The need to measure the effects of attempted optimization is even greater in Java than in more traditional languages such as C and C++, because Java has a weaker performance model: The relative cost of the various primitive operations is less well defined. The “abstraction gap” between what the programmer writes and what the CPU executes is greater, which makes it even more difficult to reliably predict the performance consequences of optimizations. There are plenty of performance myths floating around that turn out to be half-truths or outright lies.

Not only is Java’s performance model ill-defined, but it varies from implementation to implementation, from release to release, and from processor to processor. If you will be running your program on multiple implementations or multiple hardware platforms, it is important that you measure the effects of your optimization on each. Occasionally you may be forced to make trade-offs between performance on different implementations or hardware platforms.

In the nearly two decades since this item was first written, every component of the Java software stack has grown in complexity, from processors to VMs to libraries, and the variety of hardware on which Java runs has grown immensely. All of this has combined to make the performance of Java programs even less predictable now than it was in 2001, with a corresponding increase in the need to measure it.

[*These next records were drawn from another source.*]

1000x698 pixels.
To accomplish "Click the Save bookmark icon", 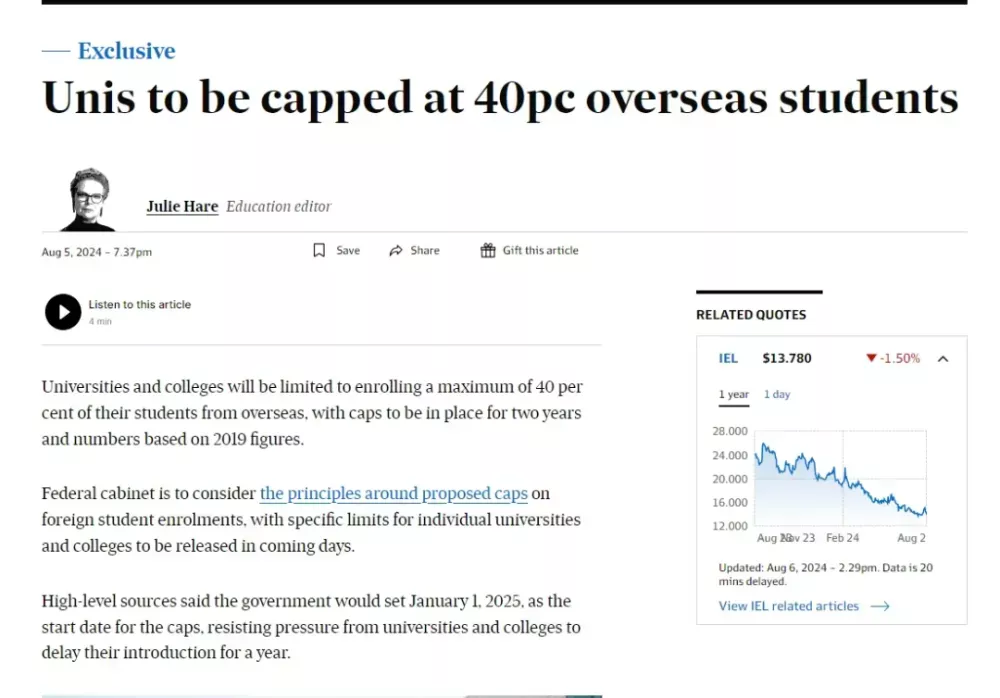I will [319, 251].
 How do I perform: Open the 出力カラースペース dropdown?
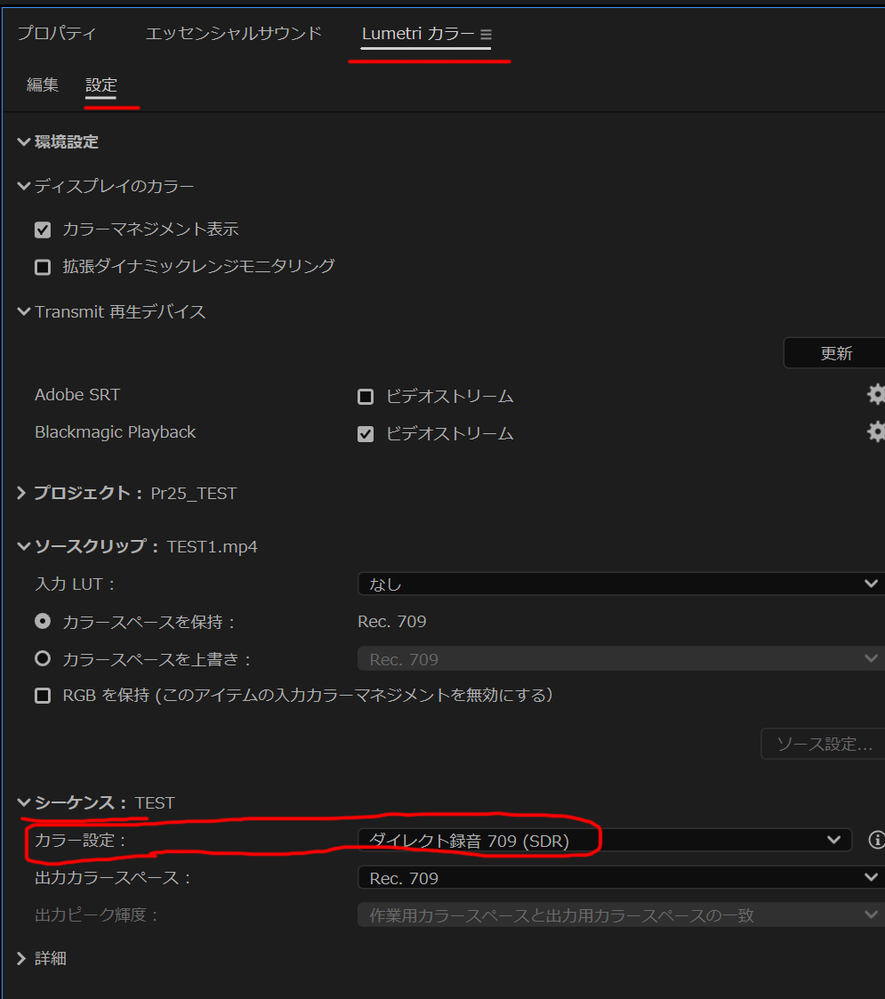tap(620, 877)
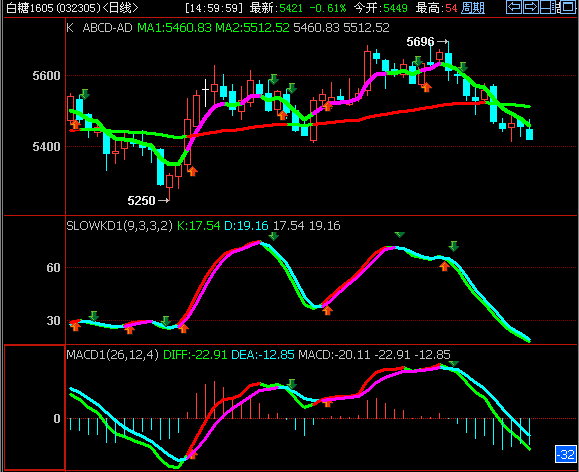Click the MACD1(26,12,4) indicator title
The image size is (579, 472).
tap(112, 355)

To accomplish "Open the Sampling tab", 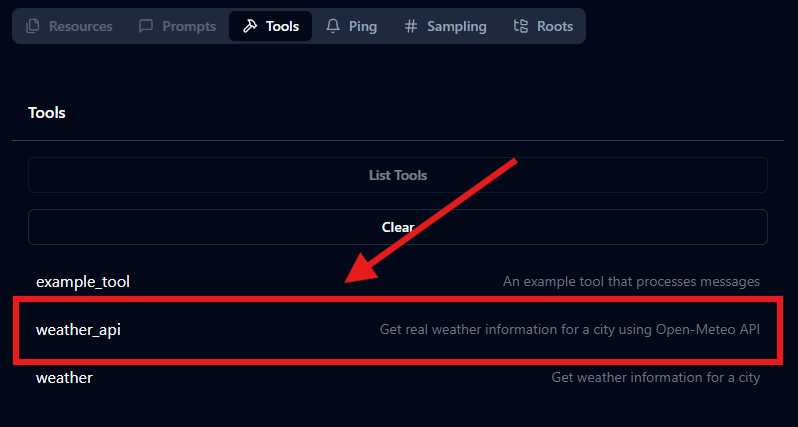I will coord(445,26).
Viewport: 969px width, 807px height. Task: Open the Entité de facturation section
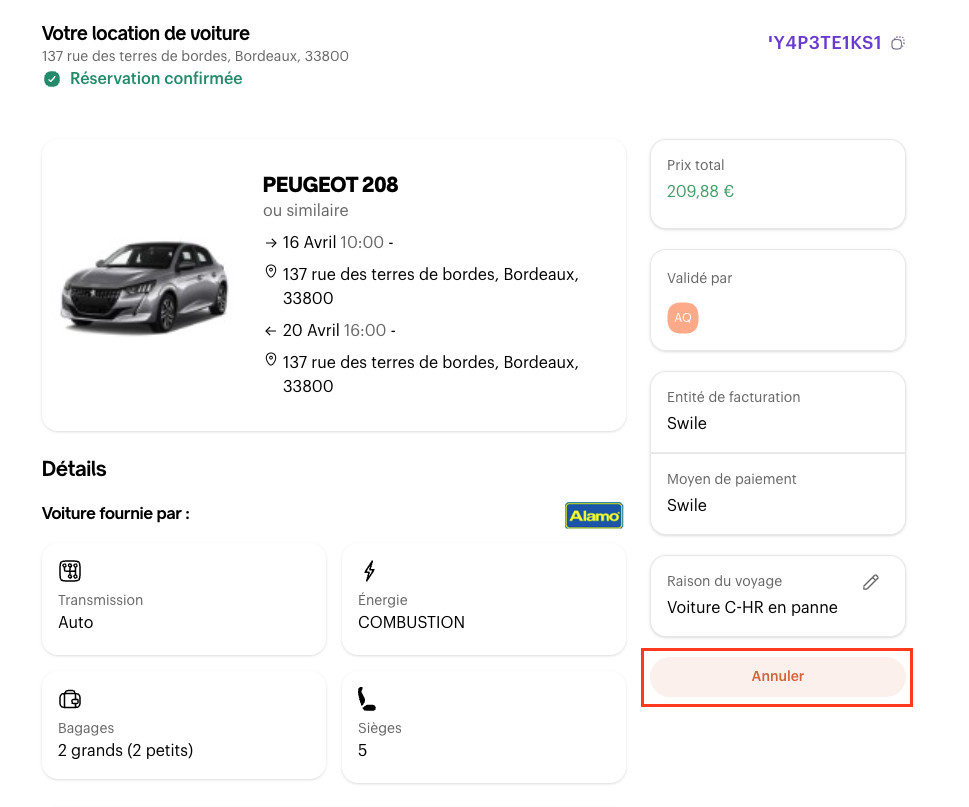(777, 411)
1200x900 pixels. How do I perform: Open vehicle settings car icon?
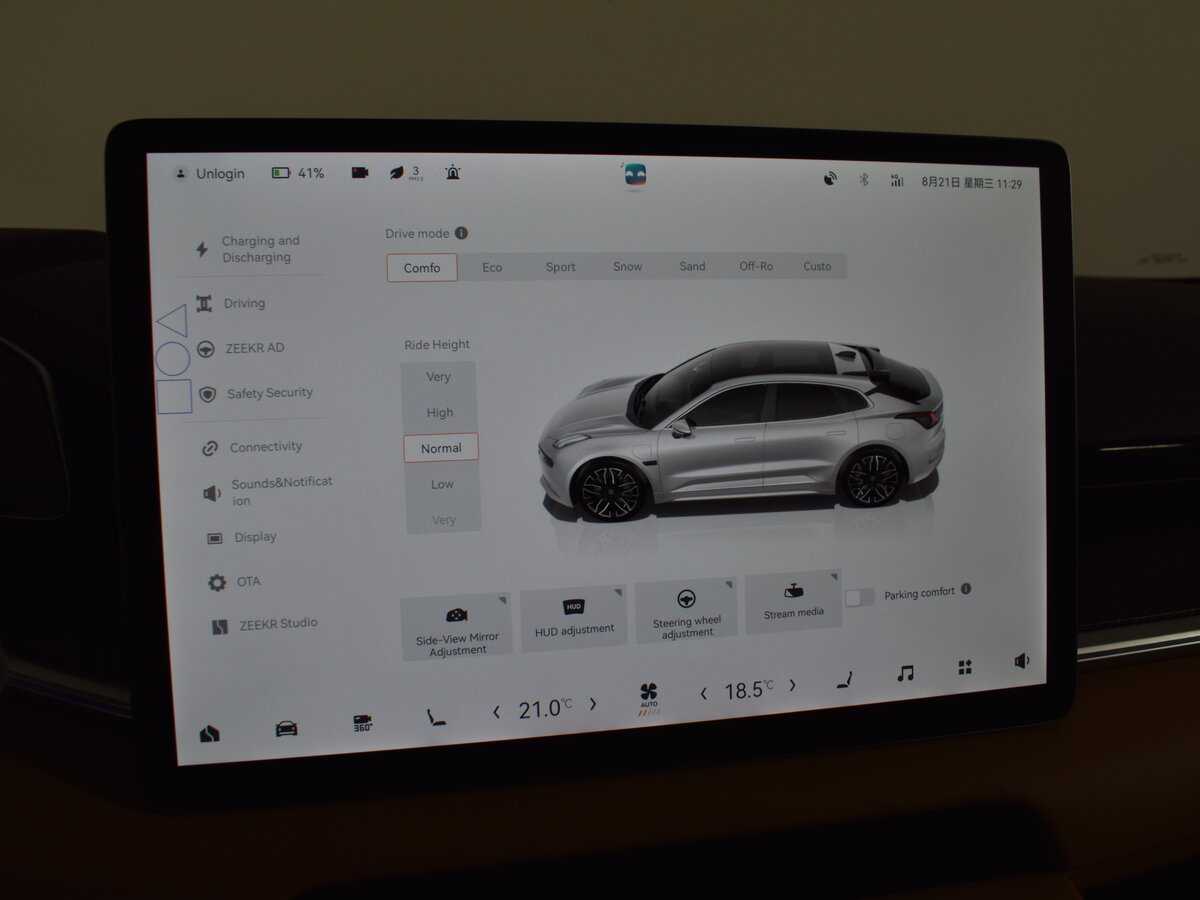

To summarize, do not strive to write fast programs—strive to write good ones; speed will follow. But do think about performance while you’re designing systems, especially while you’re designing APIs, wire-level protocols, and persistent data formats. When you’ve finished building the system, measure its performance. If it’s fast enough, you’re done. If not, locate the source of the problem with the aid of a profiler and go to work optimizing the relevant parts of the system. The first step is to examine your choice of algorithms: no amount of low-level optimization can make up for a poor choice of algorithm. Repeat this process as necessary, measuring the performance after every change, until you’re satisfied.